Но начальник тюрьмы, очевидно, не намеревался бросаться мне на шею и рассказывать о своей борьбе за правосудие…
– У меня нет сейчас закрытой машины для перевозки заключенных. Вы согласитесь поехать в суд в кузове открытого грузовика?
…О, господи! Он еще об этом спрашивает!!! Этот сырой день позднего сентября показался мне таким ясным, теплым, приятным! Привалившись к передней стенке кузова, рядом с конвоиром, я жадно разглядывал знакомые улицы и дома. Мы проехали мимо дома, где я жил. Женины мальчики – Витя и Толя – играли на тротуаре. Они посмотрели вслед промчавшемуся грузовику, и я им помахал рукой… (Через два дня меня вдруг вызвали «на свиданку», и через решетку я целых пятнадцать минут разговаривал со своей квартирной хозяйкой Женей, узнавшей от своих мальчиков, что «дядю Леву везли из тюрьмы»…)
В краевом суде меня отвели в какую-то пустующую канцелярию. Через некоторое время туда пришли два служителя. Я не без интереса взял в руки довольно толстый том. Он был приготовлен для сдачи в архив, в нем были: мое следственное дело, которое я уже читал по окончании следствия, и протоколы судебного заседания. Я начал с того, что снова стал перечитывать донос Игнациуса, показания его и достойной его супруги, показания свидетелей, свои собственные показания, протоколы очных ставок… В какой малой степени они отражали действительность! Из них исчезло все: накал спора, драматизм встреч «глаз в глаз» с бывшими друзьями, исчезло все пережитое, перемученное, перестраданное… И я невольно подумал, как ничтожно мало узнает будущий историк о том, что происходило в этих следовательских кабинетах!

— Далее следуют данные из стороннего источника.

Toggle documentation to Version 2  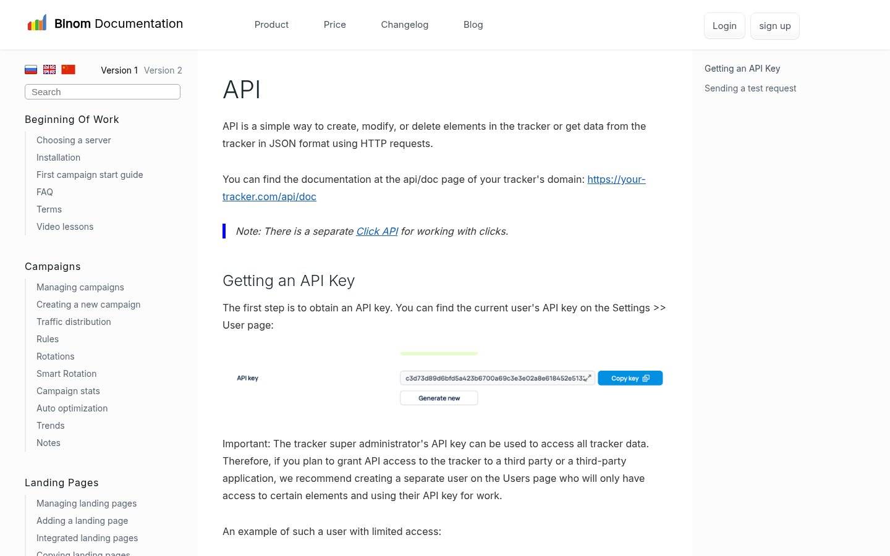(163, 70)
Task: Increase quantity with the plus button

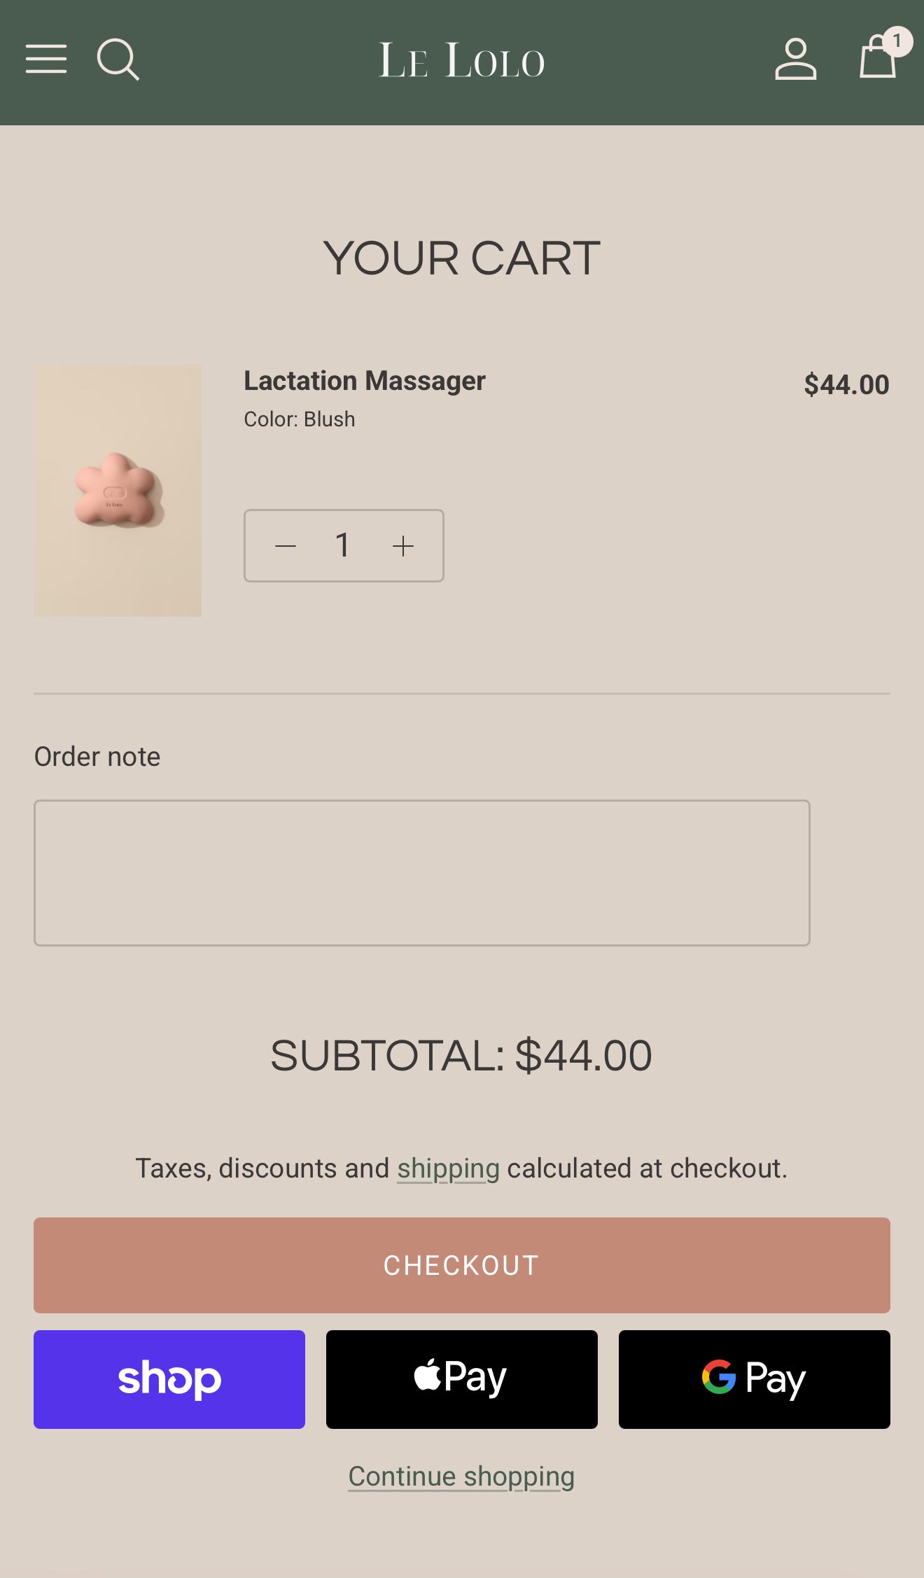Action: tap(403, 546)
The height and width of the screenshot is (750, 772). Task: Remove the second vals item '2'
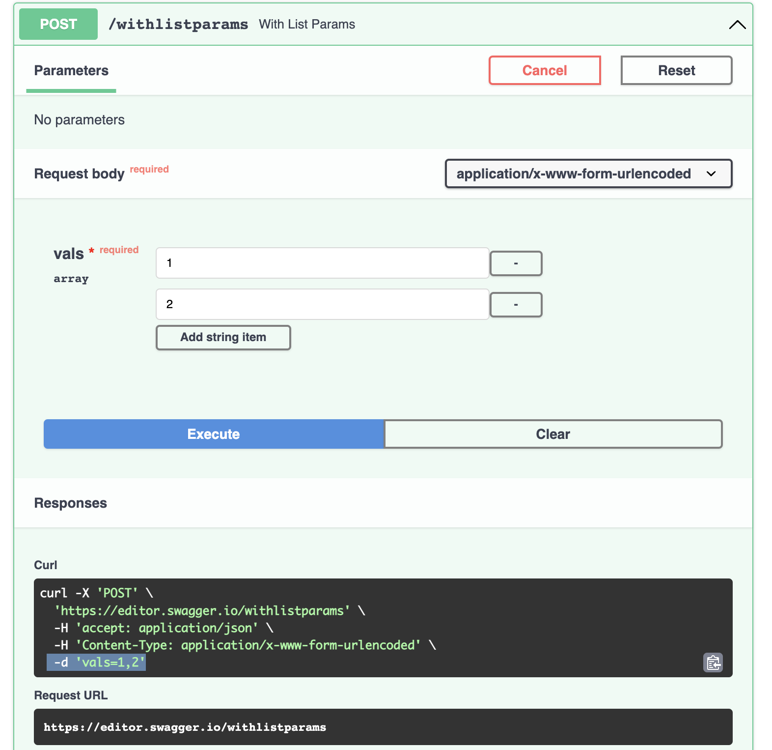[x=516, y=305]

Вдруг на границе между следственным делом и судебным я увидел документ, которого не было, когда я подписывал «двести шестую». Это был конверт, на котором хорошо мне знакомым почерком было написано:
«Совершенно секретно. Только для Председателя суда. Памятная записка». Мои юридические знания были глубокими и обширными, но я еще никогда не слышал, чтобы следователь в письменной форме давал указания суду! Да еще чтобы это сохранялось в материалах, теоретически доступных для других!.. Впрочем, насчет доступности я несколько ошибался. После прочтения содержимого конверт с «памятной запиской» был подшит вскрытой стороной. Теперь конверт был снова запечатан, и, чтобы познакомиться с содержимым, его надобно было разорвать.